• _STORED RECORDS_:
----------------

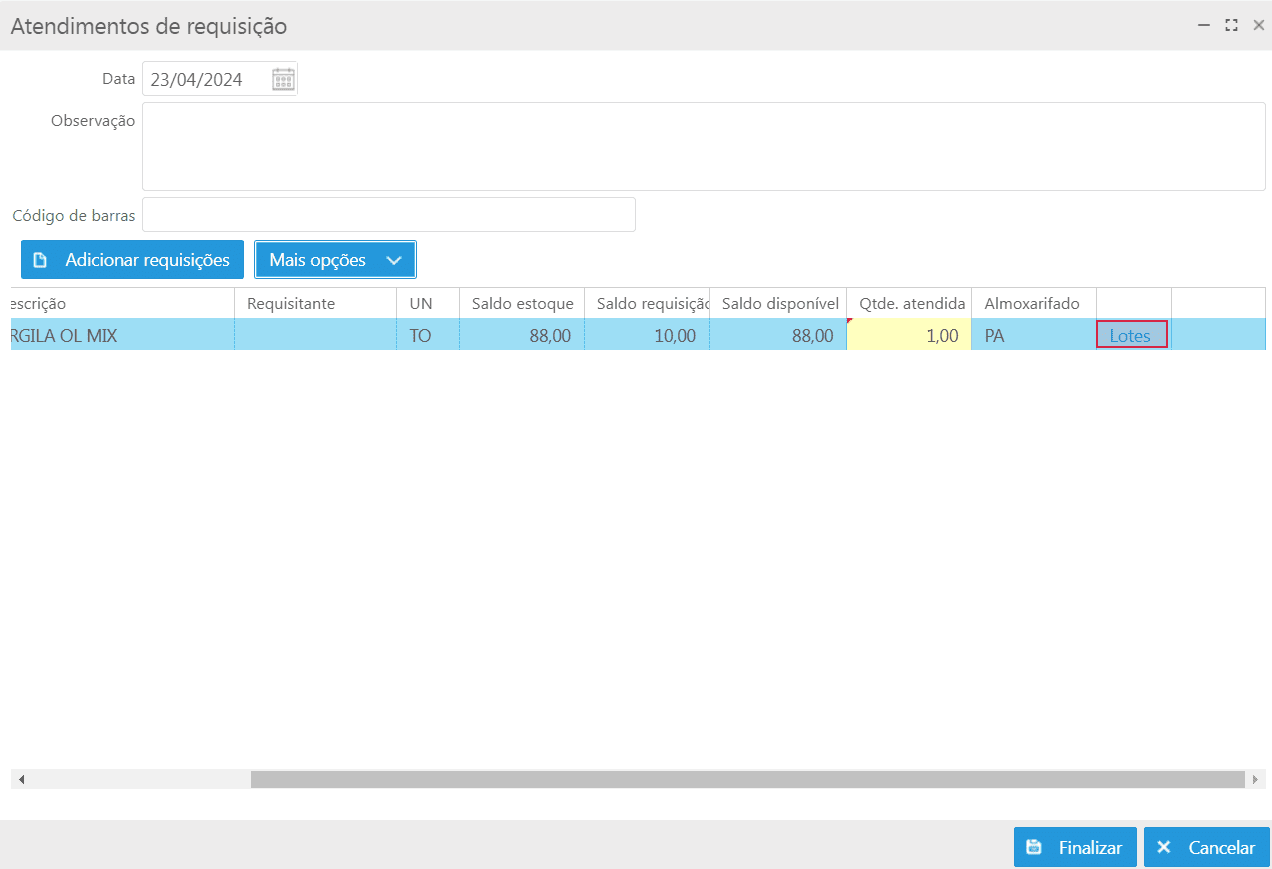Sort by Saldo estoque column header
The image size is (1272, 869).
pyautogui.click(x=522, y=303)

----------------

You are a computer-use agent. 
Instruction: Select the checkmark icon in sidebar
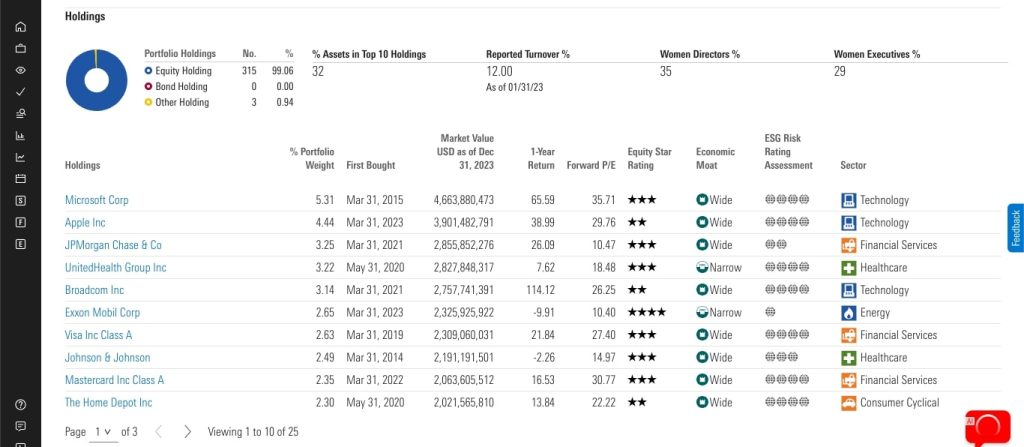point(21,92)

----------------

Rewrite the records from the line containing "You are a computer-use agent." through the line containing "point(21,92)", both included, with "sidebar" replaced by "side panel" and nothing else changed. Leave the pictures out.

You are a computer-use agent. 
Instruction: Select the checkmark icon in side panel
point(21,92)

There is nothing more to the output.